Com a não exigência de que o preposto seja funcionário da empresa, existe o prejuízo ao
conteúdo probatório do processo e, em especial, constitui detrimento à comprovação dos fatos
alegados na inicial, quando a prova for essencial ao autor da ação.

É cediço que o Processo Civil é regido de forma menos exigente do que no âmbito trabalhista,
pois neste último é necessário que o preposto seja pessoa que conheça dos fatos dos autos
(analogia do artigo 843, § 1° da Consolidação das Leis do Trabalho). Entretanto, certamente
terão casos em que todos os funcionários da empresa, nos casos das pessoas jurídicas de pequeno
porte, estarão presentes no evento levado a julgamento, sendo que o interrogatório referido no
artigo 343 do Código de Processo Civil poderia elucidar os fatos de demanda, incorporando as
provas que pretende o Autor produzir.

Nos ensinamentos dos Ilustres Nelson Nery Júnior e Rosa Maria Nery de Andrade3, encontramos
sustento para a realização de um depoimento pessoal da parte por um mandatário, desde que
munido de poderes para depor e confessar, delineando que o intuito da produção desta prova é
obter a confissão das partes quanto aos fatos suscitados na lide.
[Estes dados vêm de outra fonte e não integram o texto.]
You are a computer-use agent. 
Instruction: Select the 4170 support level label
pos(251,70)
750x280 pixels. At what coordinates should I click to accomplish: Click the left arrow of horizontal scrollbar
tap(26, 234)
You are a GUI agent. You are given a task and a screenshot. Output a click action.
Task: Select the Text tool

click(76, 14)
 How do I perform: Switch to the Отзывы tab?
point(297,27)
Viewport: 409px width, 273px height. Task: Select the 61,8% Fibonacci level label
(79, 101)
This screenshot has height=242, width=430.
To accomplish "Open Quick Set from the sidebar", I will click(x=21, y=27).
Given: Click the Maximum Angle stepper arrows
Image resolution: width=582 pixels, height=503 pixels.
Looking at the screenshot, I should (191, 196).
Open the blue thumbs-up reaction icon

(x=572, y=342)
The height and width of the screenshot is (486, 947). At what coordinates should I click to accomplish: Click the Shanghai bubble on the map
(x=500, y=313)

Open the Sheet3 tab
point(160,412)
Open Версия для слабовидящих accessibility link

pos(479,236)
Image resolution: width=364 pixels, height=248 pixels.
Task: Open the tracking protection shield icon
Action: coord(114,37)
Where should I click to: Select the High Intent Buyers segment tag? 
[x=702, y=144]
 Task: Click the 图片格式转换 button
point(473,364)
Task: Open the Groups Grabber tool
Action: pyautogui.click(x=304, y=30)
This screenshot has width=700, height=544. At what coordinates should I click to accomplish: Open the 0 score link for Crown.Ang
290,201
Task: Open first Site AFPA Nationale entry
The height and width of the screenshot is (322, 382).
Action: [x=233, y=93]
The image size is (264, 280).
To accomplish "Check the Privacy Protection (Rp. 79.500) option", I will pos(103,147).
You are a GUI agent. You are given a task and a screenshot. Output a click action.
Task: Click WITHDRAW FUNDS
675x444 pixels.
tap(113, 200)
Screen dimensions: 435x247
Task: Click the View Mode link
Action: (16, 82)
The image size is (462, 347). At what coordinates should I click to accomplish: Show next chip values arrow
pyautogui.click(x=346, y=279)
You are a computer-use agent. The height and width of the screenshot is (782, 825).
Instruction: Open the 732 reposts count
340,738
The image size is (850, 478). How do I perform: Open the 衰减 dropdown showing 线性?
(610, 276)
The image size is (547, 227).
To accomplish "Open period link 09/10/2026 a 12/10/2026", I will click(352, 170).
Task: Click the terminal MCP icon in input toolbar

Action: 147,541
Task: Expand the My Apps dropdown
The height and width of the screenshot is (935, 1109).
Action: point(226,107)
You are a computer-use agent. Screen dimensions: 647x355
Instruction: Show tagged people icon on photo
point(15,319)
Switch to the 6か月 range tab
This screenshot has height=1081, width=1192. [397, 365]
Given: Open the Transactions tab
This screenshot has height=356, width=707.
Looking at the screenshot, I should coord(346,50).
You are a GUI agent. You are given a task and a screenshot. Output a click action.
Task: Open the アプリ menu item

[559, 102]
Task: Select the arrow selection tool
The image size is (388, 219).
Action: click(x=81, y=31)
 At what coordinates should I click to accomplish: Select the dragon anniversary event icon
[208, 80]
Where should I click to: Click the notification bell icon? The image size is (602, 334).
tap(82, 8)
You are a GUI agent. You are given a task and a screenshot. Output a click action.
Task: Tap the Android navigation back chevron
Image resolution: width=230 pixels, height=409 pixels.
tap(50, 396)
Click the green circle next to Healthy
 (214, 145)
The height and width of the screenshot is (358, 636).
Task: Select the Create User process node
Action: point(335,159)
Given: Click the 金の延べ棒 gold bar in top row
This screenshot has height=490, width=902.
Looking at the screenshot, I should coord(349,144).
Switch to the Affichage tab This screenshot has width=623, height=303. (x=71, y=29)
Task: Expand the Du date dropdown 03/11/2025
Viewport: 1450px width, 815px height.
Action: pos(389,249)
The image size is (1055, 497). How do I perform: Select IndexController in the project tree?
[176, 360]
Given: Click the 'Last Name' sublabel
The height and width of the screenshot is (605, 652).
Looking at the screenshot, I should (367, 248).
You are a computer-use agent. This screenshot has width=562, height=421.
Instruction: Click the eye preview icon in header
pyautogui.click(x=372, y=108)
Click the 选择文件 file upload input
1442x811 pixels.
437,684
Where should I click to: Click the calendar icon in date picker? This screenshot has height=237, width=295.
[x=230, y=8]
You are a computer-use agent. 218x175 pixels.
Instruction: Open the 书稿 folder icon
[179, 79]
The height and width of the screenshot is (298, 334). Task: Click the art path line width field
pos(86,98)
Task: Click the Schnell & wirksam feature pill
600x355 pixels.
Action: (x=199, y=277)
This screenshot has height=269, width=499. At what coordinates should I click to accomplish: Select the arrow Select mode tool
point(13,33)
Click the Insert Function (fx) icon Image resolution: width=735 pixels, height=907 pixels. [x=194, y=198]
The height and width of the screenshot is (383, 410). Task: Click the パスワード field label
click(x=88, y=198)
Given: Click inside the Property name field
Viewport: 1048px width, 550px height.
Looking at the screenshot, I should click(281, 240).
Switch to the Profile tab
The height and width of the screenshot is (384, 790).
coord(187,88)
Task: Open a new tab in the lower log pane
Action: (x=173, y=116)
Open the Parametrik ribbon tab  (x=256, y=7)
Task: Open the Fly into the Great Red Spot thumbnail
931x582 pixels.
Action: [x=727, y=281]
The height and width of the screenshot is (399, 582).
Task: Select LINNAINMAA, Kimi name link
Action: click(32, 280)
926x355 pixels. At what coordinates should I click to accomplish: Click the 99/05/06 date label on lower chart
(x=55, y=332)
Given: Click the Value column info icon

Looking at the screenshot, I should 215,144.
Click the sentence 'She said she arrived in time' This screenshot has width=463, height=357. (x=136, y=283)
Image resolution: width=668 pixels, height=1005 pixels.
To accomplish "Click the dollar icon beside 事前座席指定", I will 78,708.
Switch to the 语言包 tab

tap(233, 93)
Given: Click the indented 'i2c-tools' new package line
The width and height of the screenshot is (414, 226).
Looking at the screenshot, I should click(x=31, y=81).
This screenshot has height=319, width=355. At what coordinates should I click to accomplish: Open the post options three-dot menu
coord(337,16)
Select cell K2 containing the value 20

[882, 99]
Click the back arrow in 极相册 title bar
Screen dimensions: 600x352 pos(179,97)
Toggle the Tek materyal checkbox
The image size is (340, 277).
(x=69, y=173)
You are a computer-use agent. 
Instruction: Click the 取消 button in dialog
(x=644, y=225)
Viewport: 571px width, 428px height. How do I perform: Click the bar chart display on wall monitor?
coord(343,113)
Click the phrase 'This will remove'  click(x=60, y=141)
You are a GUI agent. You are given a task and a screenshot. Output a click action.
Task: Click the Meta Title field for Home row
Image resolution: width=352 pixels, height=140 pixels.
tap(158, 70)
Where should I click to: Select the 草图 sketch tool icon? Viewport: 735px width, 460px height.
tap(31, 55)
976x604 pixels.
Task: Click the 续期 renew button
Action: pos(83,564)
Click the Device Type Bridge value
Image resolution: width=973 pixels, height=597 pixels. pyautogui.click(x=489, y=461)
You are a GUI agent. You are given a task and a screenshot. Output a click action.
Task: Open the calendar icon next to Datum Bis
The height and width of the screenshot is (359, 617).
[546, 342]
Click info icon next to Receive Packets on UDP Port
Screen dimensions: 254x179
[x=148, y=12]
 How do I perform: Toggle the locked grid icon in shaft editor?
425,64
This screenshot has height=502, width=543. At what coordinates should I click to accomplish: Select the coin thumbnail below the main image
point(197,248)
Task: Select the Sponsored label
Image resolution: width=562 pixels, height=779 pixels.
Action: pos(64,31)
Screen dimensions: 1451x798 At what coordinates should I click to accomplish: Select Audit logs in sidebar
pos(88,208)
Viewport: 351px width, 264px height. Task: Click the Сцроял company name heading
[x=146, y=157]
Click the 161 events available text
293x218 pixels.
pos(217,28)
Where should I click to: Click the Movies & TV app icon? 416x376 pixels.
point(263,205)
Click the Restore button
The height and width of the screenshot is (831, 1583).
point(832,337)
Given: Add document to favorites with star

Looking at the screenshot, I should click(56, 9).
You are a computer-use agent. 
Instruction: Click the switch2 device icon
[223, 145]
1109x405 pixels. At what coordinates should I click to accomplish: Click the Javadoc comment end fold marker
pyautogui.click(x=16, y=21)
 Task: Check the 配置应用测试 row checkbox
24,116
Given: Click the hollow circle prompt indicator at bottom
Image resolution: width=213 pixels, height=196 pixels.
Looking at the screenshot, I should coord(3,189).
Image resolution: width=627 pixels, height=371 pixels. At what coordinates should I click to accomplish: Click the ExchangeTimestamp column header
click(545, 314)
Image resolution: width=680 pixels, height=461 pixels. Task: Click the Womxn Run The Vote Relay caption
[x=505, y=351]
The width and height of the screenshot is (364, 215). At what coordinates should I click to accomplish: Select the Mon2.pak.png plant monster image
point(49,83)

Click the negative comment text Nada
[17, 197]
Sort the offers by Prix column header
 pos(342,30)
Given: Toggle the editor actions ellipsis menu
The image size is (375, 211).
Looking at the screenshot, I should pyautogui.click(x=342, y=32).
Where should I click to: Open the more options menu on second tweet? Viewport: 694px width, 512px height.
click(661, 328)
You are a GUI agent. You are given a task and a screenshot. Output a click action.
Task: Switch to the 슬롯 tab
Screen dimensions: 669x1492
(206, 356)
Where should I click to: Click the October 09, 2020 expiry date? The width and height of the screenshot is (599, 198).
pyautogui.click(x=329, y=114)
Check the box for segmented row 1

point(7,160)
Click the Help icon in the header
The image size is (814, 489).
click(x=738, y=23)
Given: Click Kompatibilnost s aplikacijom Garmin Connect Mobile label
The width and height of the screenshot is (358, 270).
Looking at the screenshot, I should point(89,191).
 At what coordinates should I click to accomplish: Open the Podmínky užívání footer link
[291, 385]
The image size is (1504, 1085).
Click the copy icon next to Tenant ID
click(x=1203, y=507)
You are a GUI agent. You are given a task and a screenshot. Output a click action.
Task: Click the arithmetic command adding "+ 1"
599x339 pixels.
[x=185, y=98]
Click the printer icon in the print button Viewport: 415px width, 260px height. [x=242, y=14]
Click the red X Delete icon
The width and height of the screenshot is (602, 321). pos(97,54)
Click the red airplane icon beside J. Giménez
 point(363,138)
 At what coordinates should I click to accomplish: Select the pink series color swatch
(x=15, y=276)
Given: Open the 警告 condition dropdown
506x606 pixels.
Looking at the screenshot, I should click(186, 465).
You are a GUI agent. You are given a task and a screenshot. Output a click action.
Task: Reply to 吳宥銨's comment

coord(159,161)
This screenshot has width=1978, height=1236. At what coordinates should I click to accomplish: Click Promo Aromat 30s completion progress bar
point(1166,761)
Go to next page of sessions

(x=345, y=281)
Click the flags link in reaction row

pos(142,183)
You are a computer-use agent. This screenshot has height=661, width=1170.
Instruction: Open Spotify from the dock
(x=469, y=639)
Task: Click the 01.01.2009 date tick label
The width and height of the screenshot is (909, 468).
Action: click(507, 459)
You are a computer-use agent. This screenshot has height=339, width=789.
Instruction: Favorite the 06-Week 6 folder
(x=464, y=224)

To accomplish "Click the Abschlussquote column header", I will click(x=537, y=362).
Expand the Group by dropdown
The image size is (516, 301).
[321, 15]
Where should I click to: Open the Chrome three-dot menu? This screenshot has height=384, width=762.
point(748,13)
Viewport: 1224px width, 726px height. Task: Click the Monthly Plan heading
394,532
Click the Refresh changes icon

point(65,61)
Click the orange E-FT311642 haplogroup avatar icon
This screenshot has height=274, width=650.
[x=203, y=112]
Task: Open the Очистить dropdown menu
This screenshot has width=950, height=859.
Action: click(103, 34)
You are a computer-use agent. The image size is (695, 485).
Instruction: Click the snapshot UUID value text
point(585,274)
Conquanto, o a Lei 12.137/09
somente trouxe a exigência de que o preposto tenha poderes para transigir, inexistindo a
obrigatoriedade de poderes para confessar, o que não supri a defasagem da prova oral em apreço.

Desta forma, em uma análise intrínseca dos princípios que regem a prova no Processo Civil e o
direito de sua produção em juízo, temos que o novo texto do artigo 9°, § 4°, da Lei 9.099/95, traz
prejuízos ao conteúdo probatório do processo e sua análise de uma forma mais ampla, em
especial à comprovação dos fatos postos sob judice pelo Autor, quando lhe fizer jus a norma do
artigo 333, inciso I, do Código de Processo Civil.

1
Nelson Nery Júnior e Maria Rosa de Andrade Nery, in Código do Processo Civil Comentado, 10ª Edição, Ed.
Revista dos Tribunais, p. 1486 – comentário ao artigo 35 da Lei 9.099/99.
2
p. 606, item ”7” – comentários ao artigo 332 do Código de Processo Civil.
3
P. 619, item “3” – comentários ao artigo 343 do Código de Processo Civil.
Portanto, em uma visão geral da Lei 12.137/09, tornou-se ainda mais informal o processo nos
Juizados Especiais Cíveis, trazendo uma facilidade do acesso à justiça às pessoas jurídicas, em
relação às demandas perpetradas em Comarcas distantes da sua área de atuação “física”,
culminando, por conseqüência, na supressão de uma modalidade de prova que pode ou não ser
essencial à cognição do processo. Somente com o tempo é que poderemos constatar, de fato, se a
alteração é mais benéfica ou maléfica ao procedimento da Lei 9.099/95.